**Required action**
Retype the line with "Instruction: Select the MSI dragon logo" exactly. Then retype every line after it through the end of the entries below, and nothing more, leaving out pictures.

Records from a data collection:
-- Opening Marker --

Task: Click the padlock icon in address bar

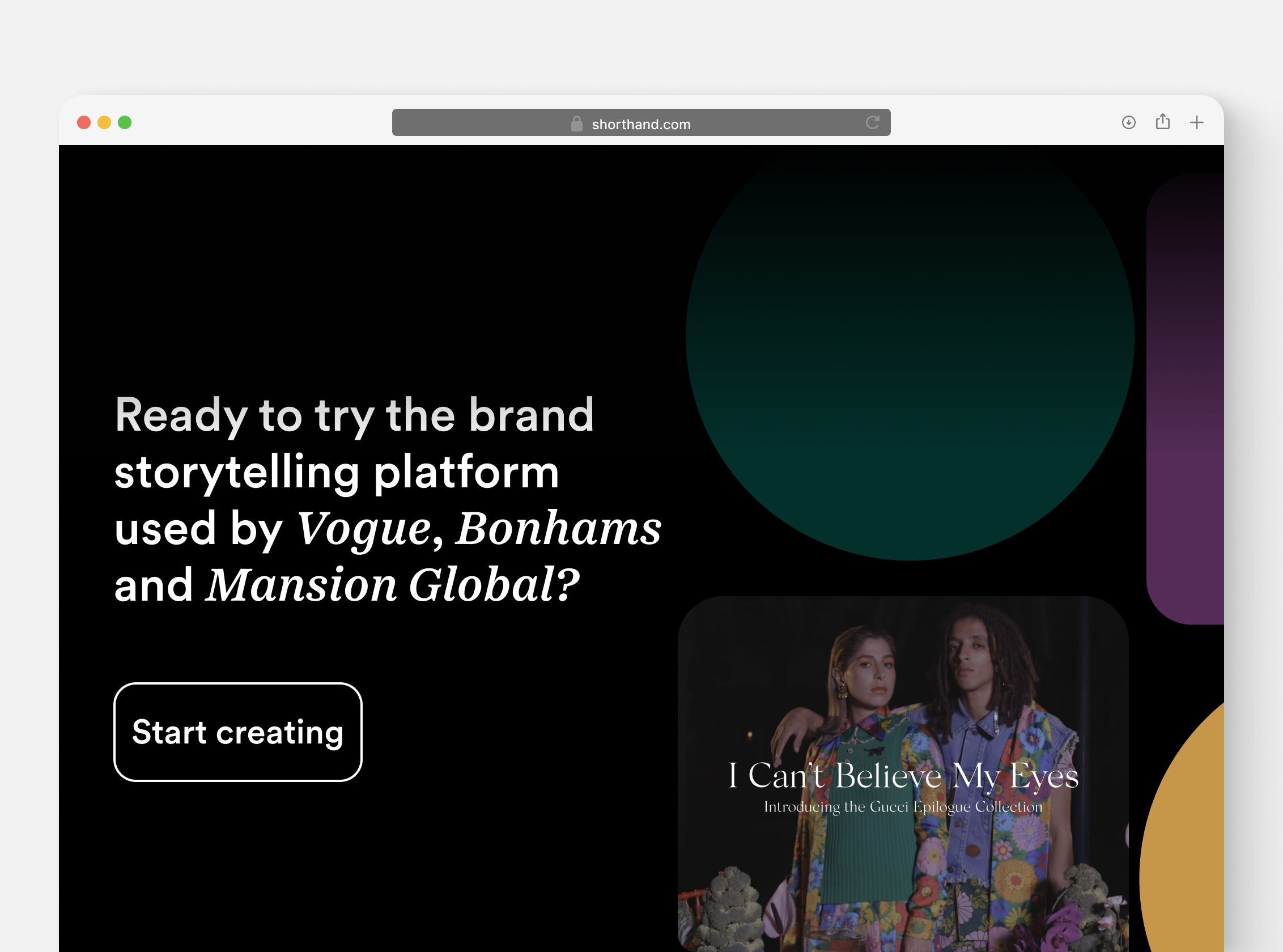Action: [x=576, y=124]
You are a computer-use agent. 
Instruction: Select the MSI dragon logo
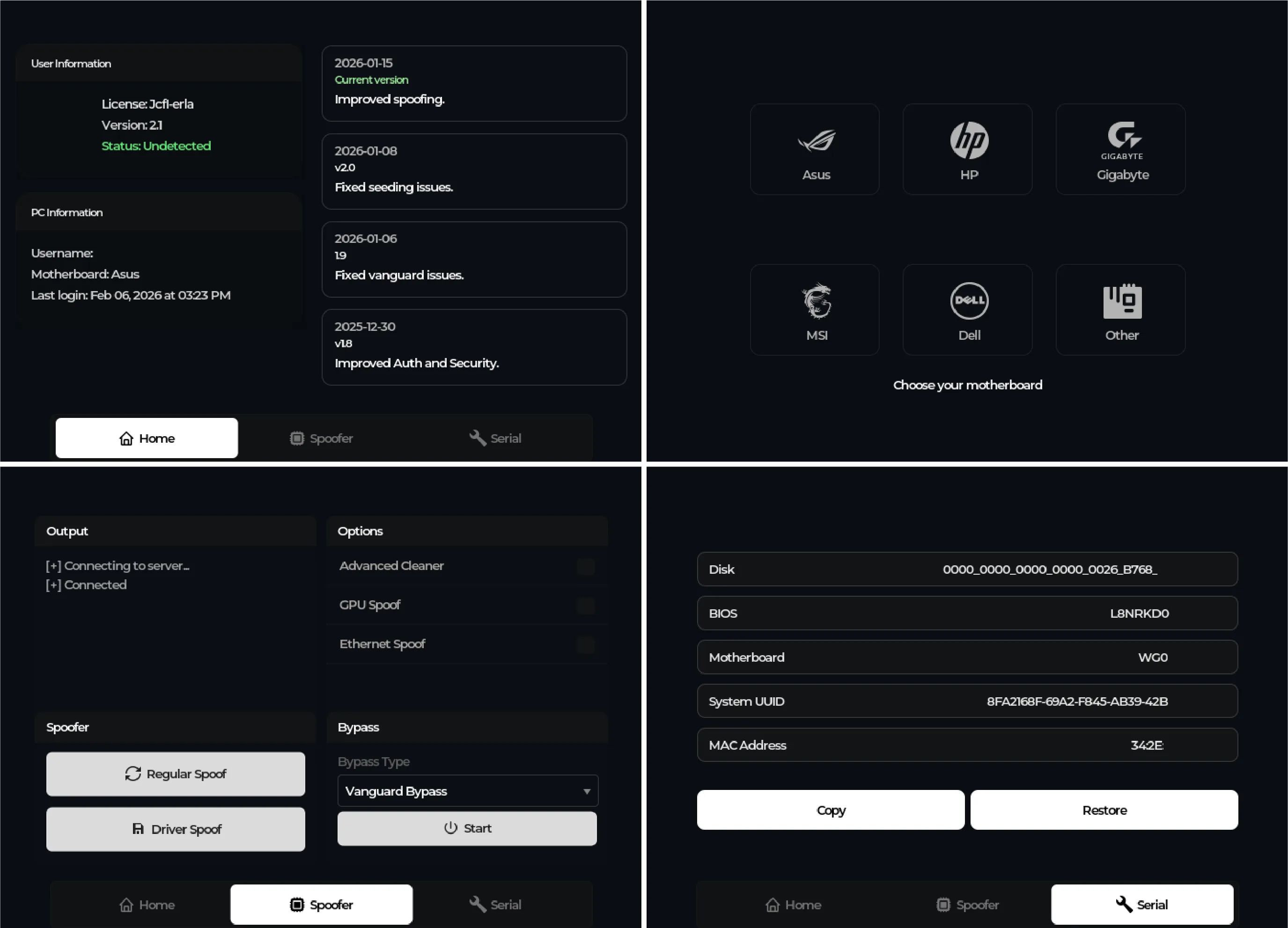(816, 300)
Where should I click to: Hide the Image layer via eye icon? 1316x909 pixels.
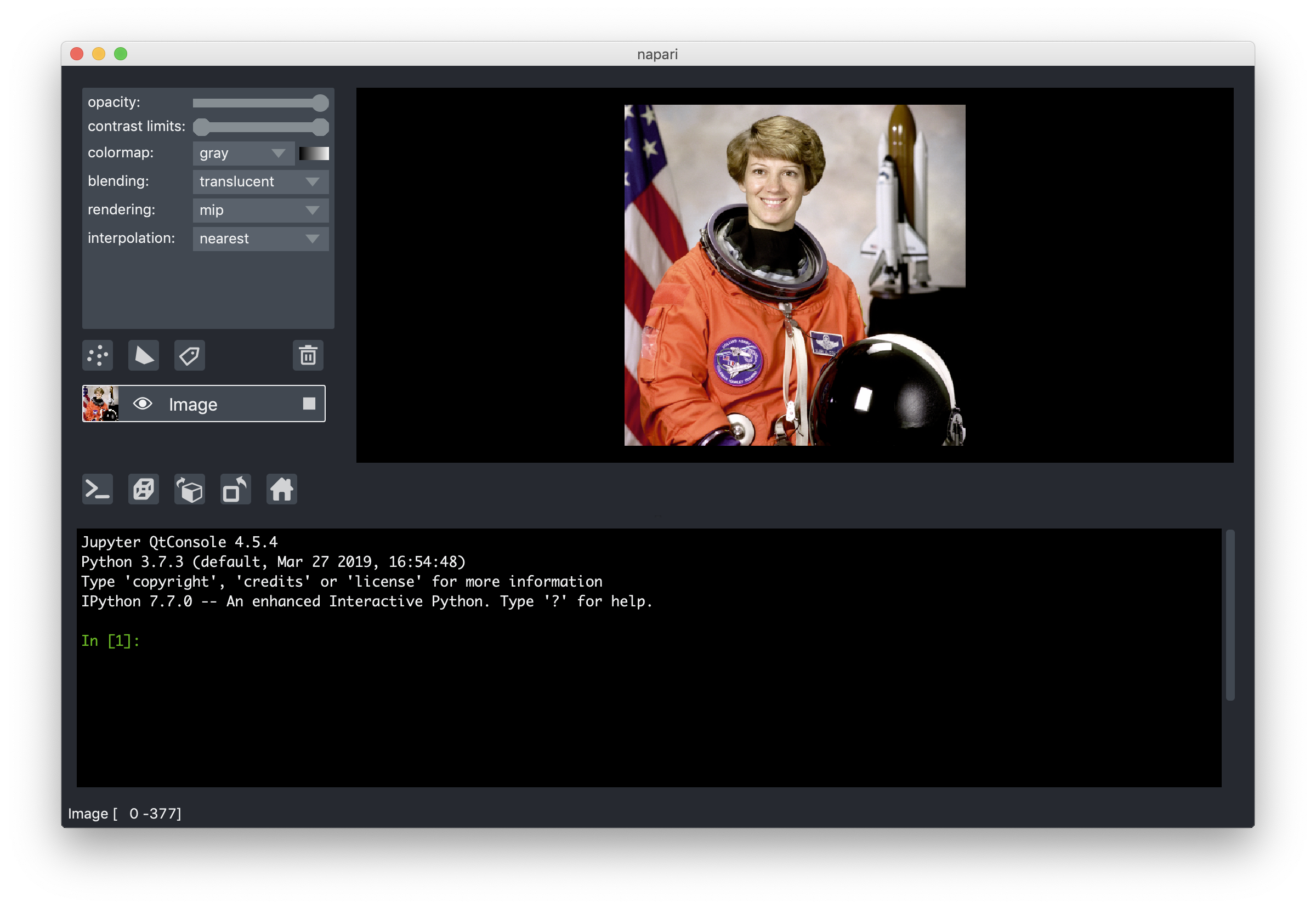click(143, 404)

-- Closing Marker --

**Solution to this task**
Instruction: Select the MSI dragon logo
(816, 300)
Where should I click to: Hide the Image layer via eye icon? 1316x909 pixels.
click(143, 404)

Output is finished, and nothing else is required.